Lembaran soal sengaja Irza rebut. Ketika Soraya menghadapkan wajah padanya, dagu Irza spontan mengedik ke sisi kanan, dekat kaki meja kecil yang dipakai Soraya. Ada rantang makanan kecil yang Irza bawa tadi.

“Nyokap masakin ini buat lo. Makan dulu sekarang!” Perintah Irza seolah paksaan yang tak bisa Soraya negosiasikan. Dia menurut. Meletakkan pensil beralih menggenggam sendok. Pun badan telah menyamping dari meja dan memangku salah satu rantang berisikan nasi. 

“Tahu nggak, Kak, kalau sekarang gue lagi mempertaruhkan sesuatu yang penting di antara yang penting dalam hidup gue.” Soraya berujar di antara kunyahannya, di suapan pertama. 

“Gue tahu itu karena lo kasih tahu barusan. Apa itu?”

“Ya, pokoknya sesuatu. Lo ... mau bantu gue ‘kan, biar gue nggak kehilangan hal berharga itu?” 

Urung menjawab, Irza malah meraih sendok dari tangan Soraya. Kemudian, menaruh satu suapan di depan bibir cewek itu. 

“Apa pun itu, gue bantu.” Irza tersenyum tulus. 
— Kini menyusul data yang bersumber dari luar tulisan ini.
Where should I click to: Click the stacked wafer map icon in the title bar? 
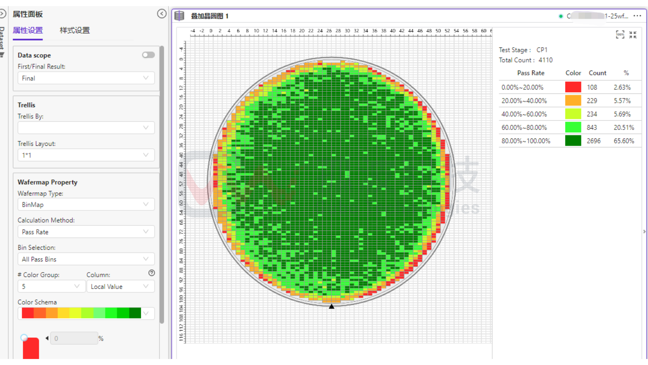[179, 16]
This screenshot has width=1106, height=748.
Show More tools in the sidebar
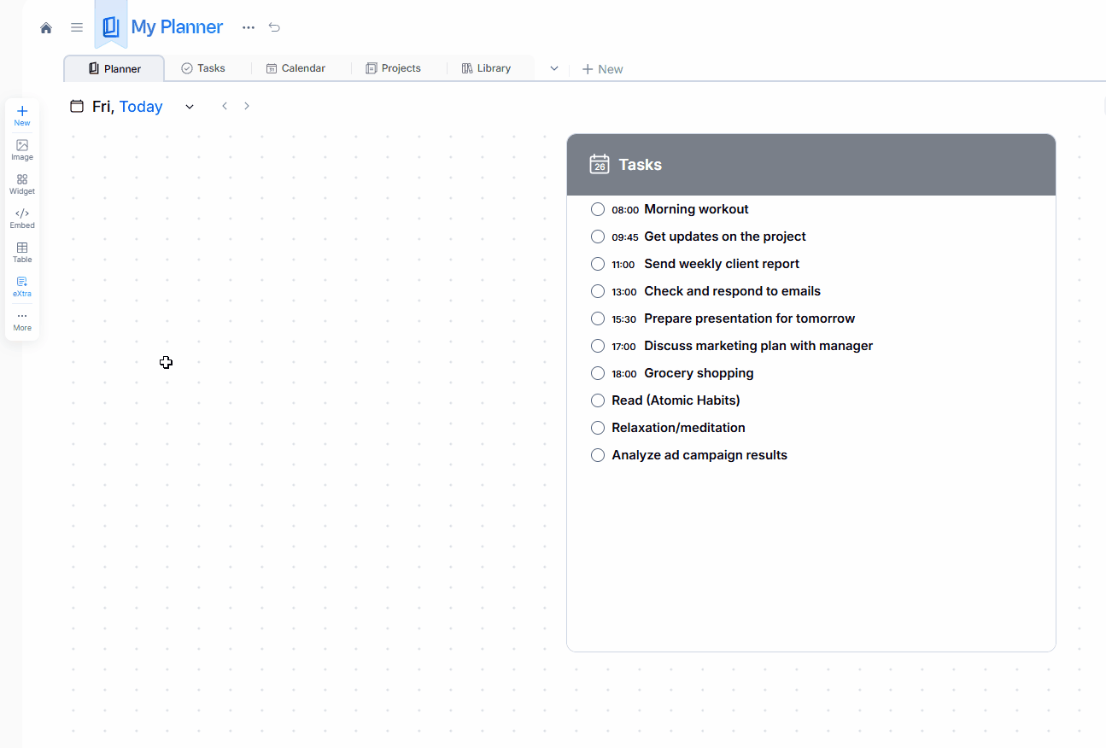click(x=22, y=320)
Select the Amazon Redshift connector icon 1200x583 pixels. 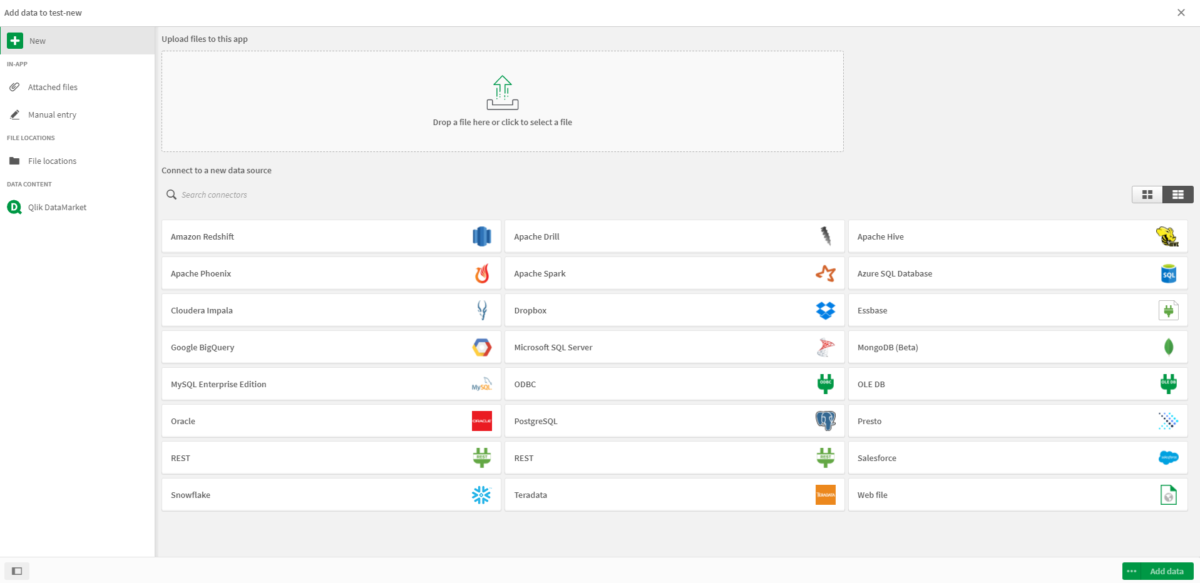click(481, 236)
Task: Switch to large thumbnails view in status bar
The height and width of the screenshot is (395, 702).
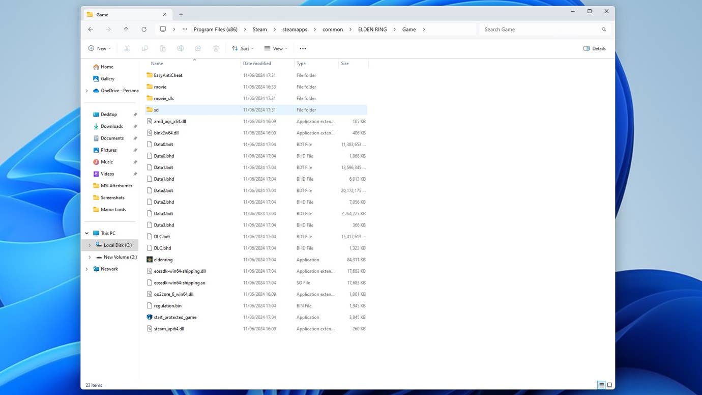Action: point(609,385)
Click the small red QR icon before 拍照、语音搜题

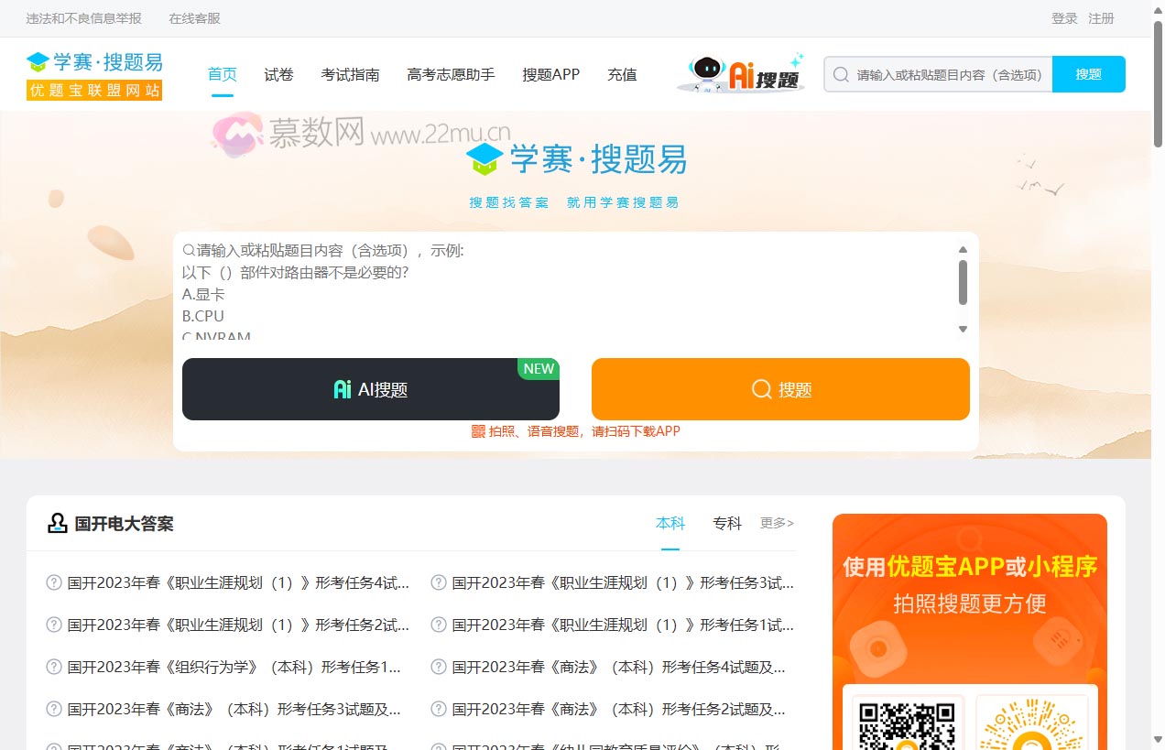(476, 430)
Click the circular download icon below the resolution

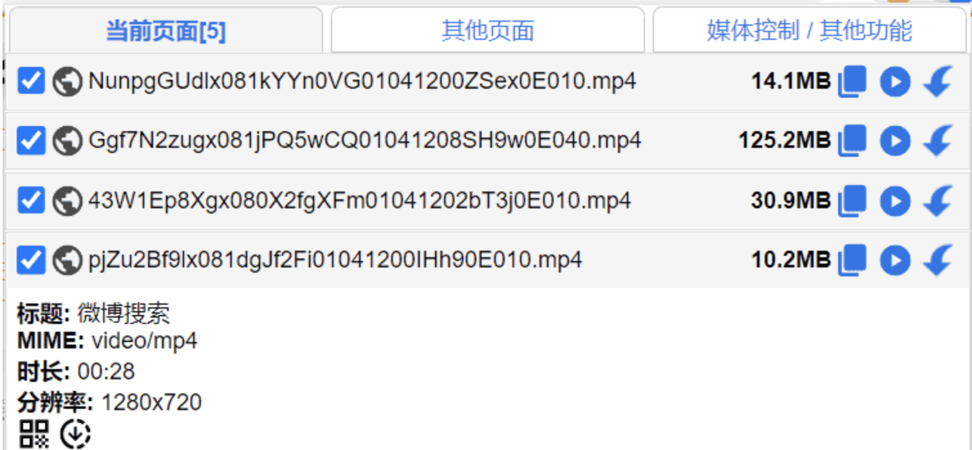pyautogui.click(x=75, y=433)
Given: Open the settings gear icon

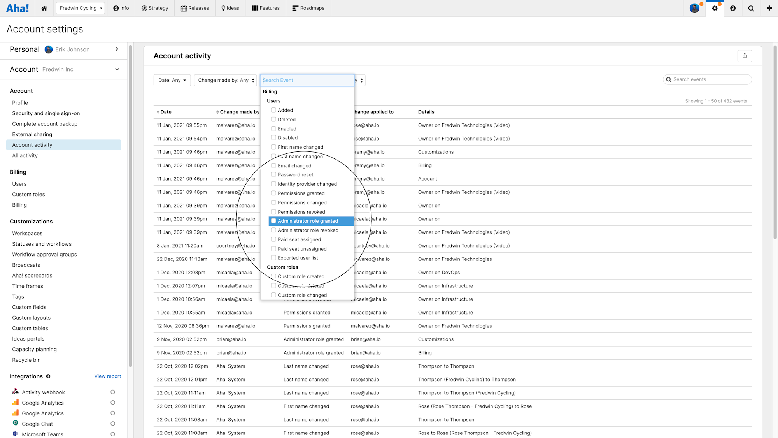Looking at the screenshot, I should 715,8.
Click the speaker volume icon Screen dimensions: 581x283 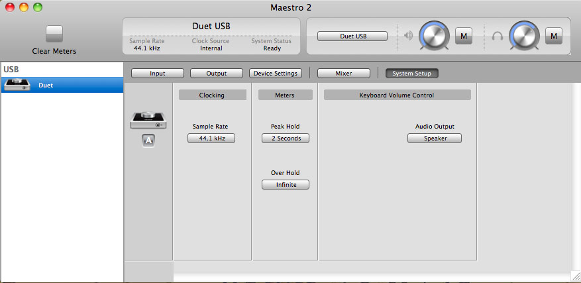pyautogui.click(x=408, y=36)
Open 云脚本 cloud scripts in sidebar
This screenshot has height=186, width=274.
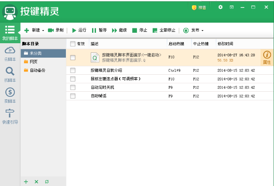click(x=10, y=52)
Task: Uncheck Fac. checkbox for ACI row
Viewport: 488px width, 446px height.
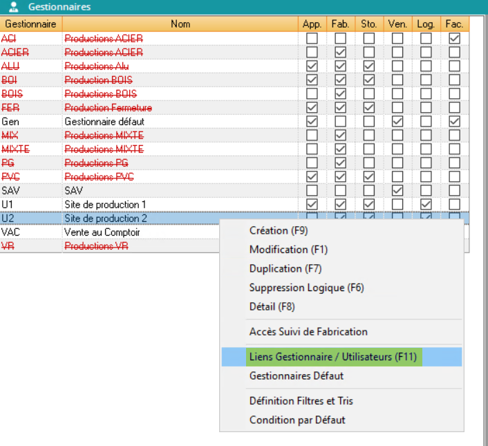Action: click(x=454, y=39)
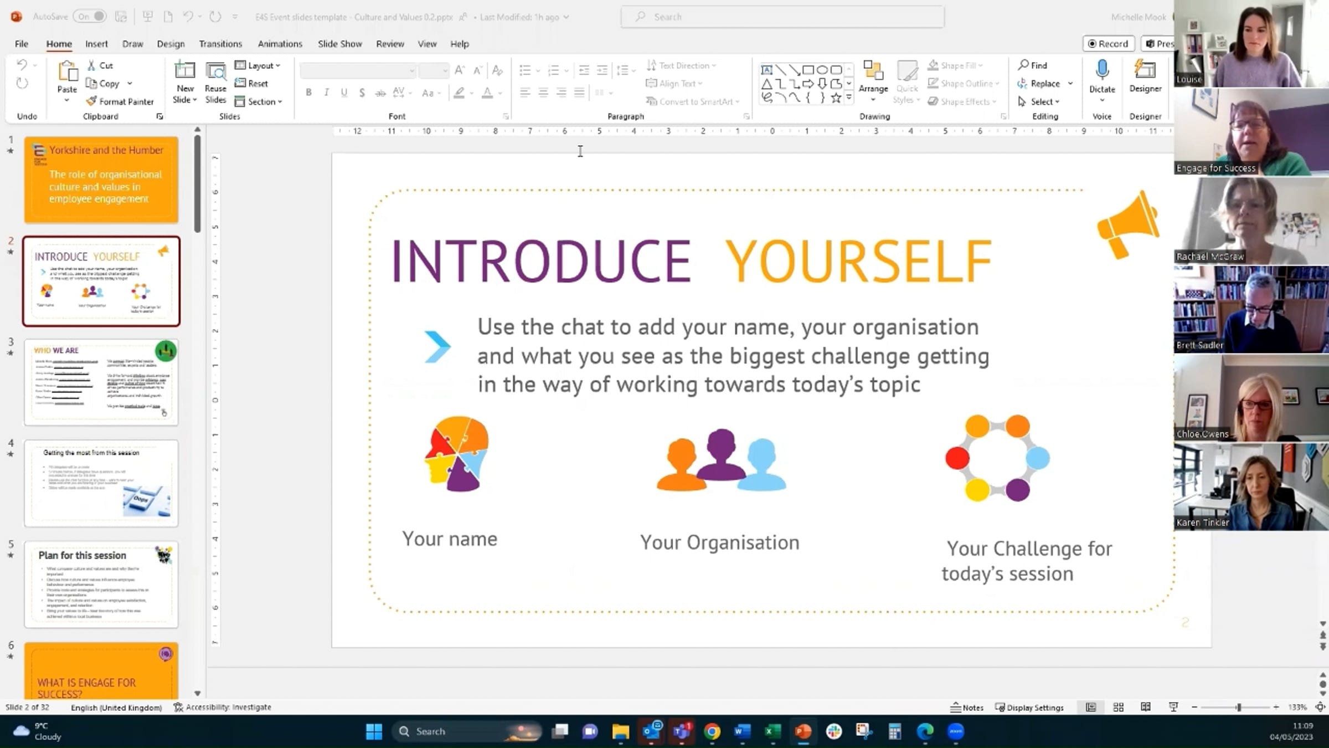Open Reading View from status bar
1329x748 pixels.
[1146, 708]
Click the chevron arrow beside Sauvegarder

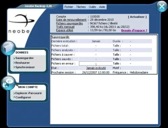click(14, 58)
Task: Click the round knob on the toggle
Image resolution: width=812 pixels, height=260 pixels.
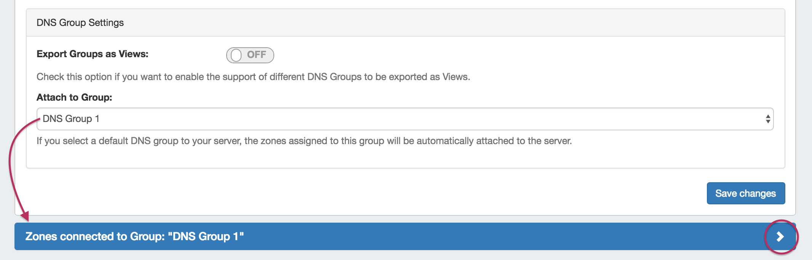Action: 236,55
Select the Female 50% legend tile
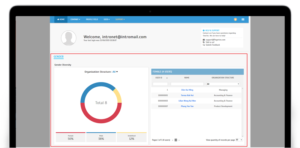 click(71, 137)
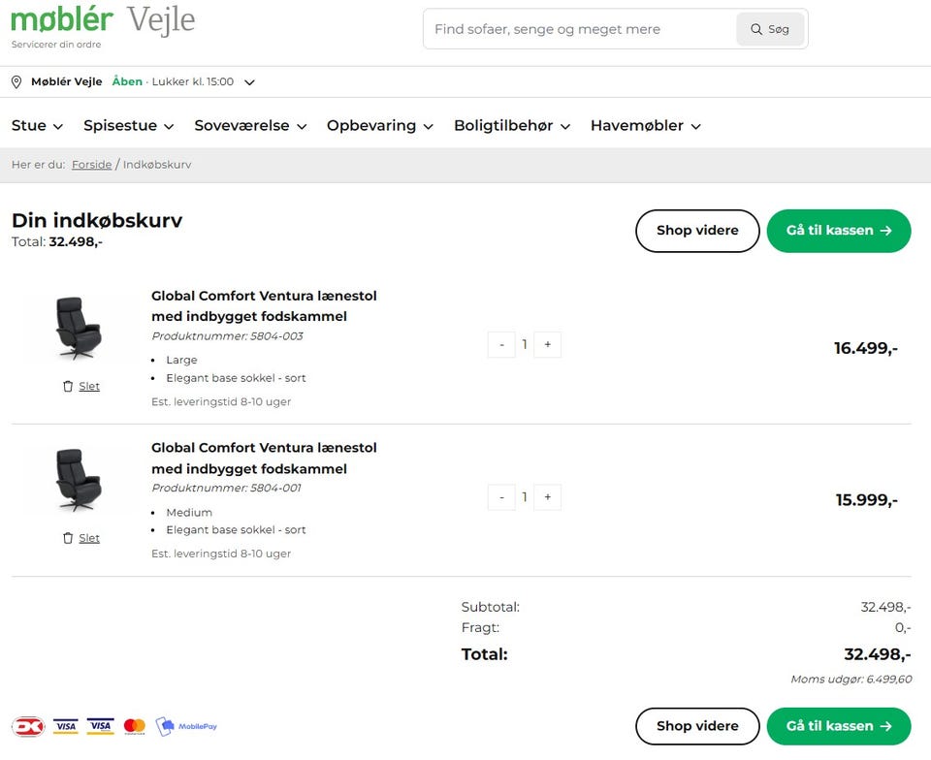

“Tapi ....” Soraya menerima suapan dari Irza disertai degup jantung yang menggila sejak tadi. Dia sebenarnya bingung. Berdekatan dengan Irza sudah biasa sejak dulu, bahkan senyuman hangat itu juga sudah ratusan ribu kali dilihat, kenapa masih belum terbiasa juga? 

“Tapi?” 

Soraya melenguh pelan. “Mama gimana kalau tahu aku nggak manut?” 

“Itu urusan nanti aja, Ray. Yang penting, lo harus berusaha buat menang dulu. Siapa tahu aja, dengan lo menang, Tante Dian bisa terbuka mata lebar-lebar kalau anaknya yang gemesin ini berbakat di matematika, bukan biologi.” Satu cubitan di hidung dihadiahkan Irza. 

Juga cantik, Ray, batin Irza. 

“Lo lanjut belajar, biar gue suapin.” 

Tawaran yang tak bisa Soraya menolak. Munafik kalau Soraya berkata tak ingin diperlakukan istimewa oleh Irza. Maka dari itu, Soraya langsung kembali ke posisi semula, dan Irza dengan senang hati menyuapi cewek itu. 

Dari tempat Irza duduk, dia bisa leluasa mengamati Soraya. Setiap lekuk wajah tak luput dari penglihatannya. Dan senyum selalu mengiringi. Akan tetapi, kala Soraya hampir memergokinya, bibir seketika kaku, bola mata bergerak gelisah. 

Lo harus bahagia, Ray. Gimana pun caranya, gue bakal usahain. Bahagia lo. Bahagia gue juga.